I hope I've expressed my concerns, or at least my confusion, adequately... --Larry Sanger 01:45, 28 July 2007 (CDT)

I understand the issue and very much appreciate the input. Your comments make sense to me.
I agree that the topics "Famous gay men" and "Gay media" are better served as potential sub-pages (still getting my head around how sub-pages relate to article pages), or articles themselves. I have in mind that GLBT could potentially become a kind of portal (not sure of my nomenclature here) or jumping off point in CZ with a range of related subjects of gay interest, so that a user can easily start there and expand tree-like into the articles they are interested in. Not sure if there might be any CZ precedent?
Maybe I could draw a tree diagram to consider the structure and content of such a thing? Gay media for example I think is best under Gay marketing, as a channel of promotional distribution for marketing purposes, and also under Gay community, in a social and political context.

# # #

**BRIEF 1**
Based on the GLBT discussion, decide whether each statement is true. For each, answer yes or no and quote the words that decide it.
(a) The reply agrees that "Famous gay men" and "Gay media" could work as sub-pages or as articles of their own.
(b) The reply places Gay media under Gay marketing only.
(c) Larry Sanger's comment is dated 28 July 2007.
**BRIEF 2**
In the GLBT discussion, what does the reply offer to draw to think through the structure and content of a portal?
**BRIEF 3**
Write the next part of the GLBT discussion, picking up after its last sentence.
You won't need the listing that comes next.

**SOURCE EXCERPT**
# # #

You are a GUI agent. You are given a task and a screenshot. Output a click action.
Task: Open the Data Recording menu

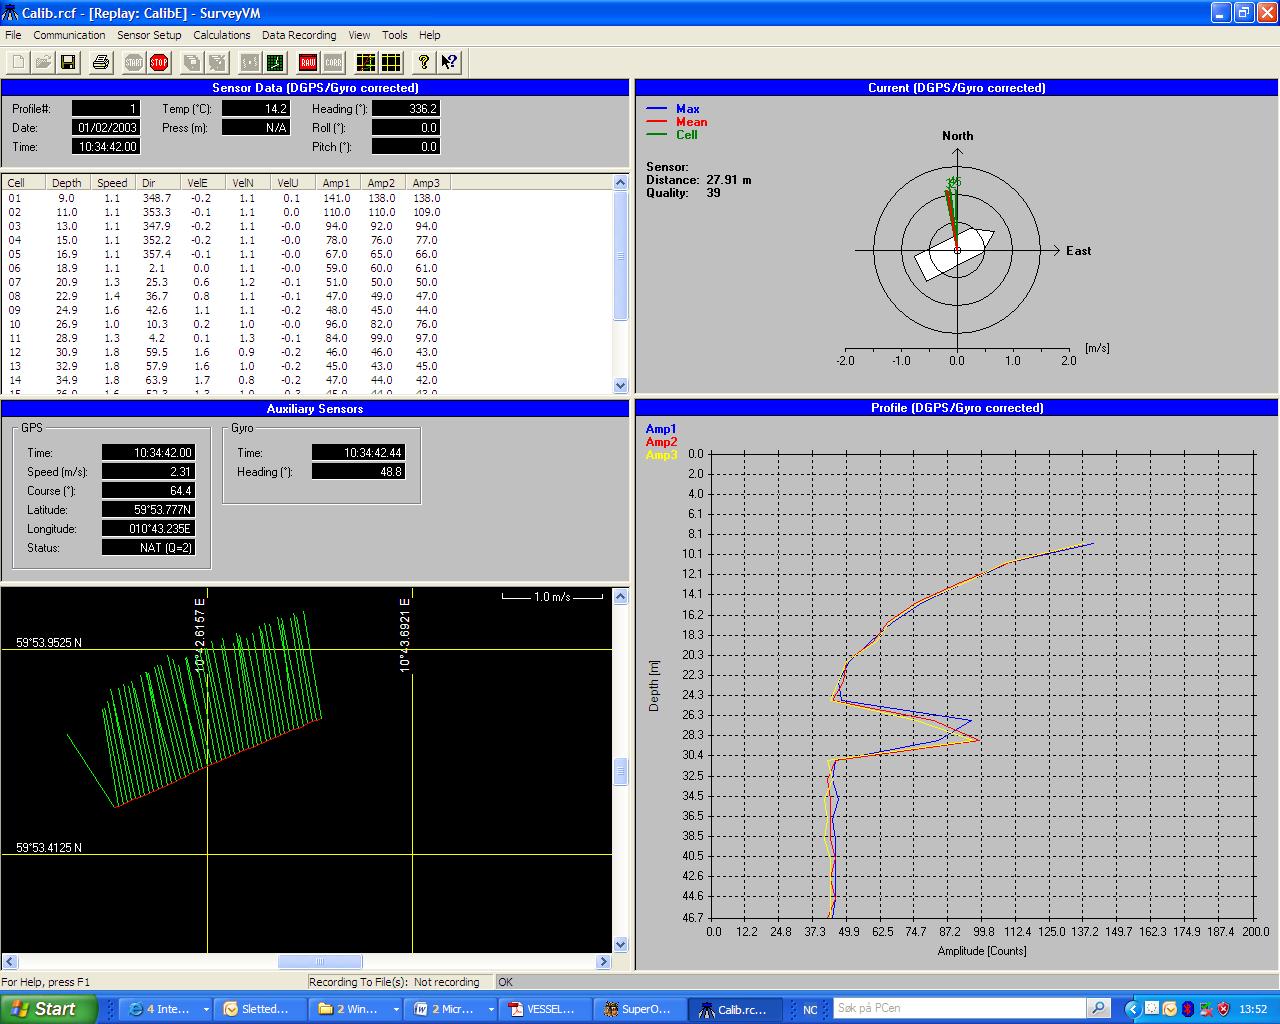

# # #

**FINAL ANSWER 1**
(a) Yes: "I agree that the topics "Famous gay men" and "Gay media" are better served as potential sub-pages"
(b) No: "and also under Gay community, in a social and political context."
(c) Yes: "01:45, 28 July 2007 (CDT)"

**FINAL ANSWER 2**
A tree diagram.

**FINAL ANSWER 3**
As for homosexuality and blindness? Both I - and (maybe) even the Pope - are smiling at that ;-) ... --Ian Johnson 02:49, 28 July 2007 (CDT)

http://www.etymonline.com/index.php?term=gay seems to describe at least some of the etymology for "gay" very well.  —Stephen Ewen (Talk) 02:37, 28 July 2007 (CDT)

Stephen, thanks much for all the great links you have been putting up for my assistance. Appreciated. --Ian Johnson 02:49, 28 July 2007 (CDT)
I am going to move the page to gay (word) as suggested above; we have done this before for other articles. John Stephenson 03:47, 28 July 2007 (CDT)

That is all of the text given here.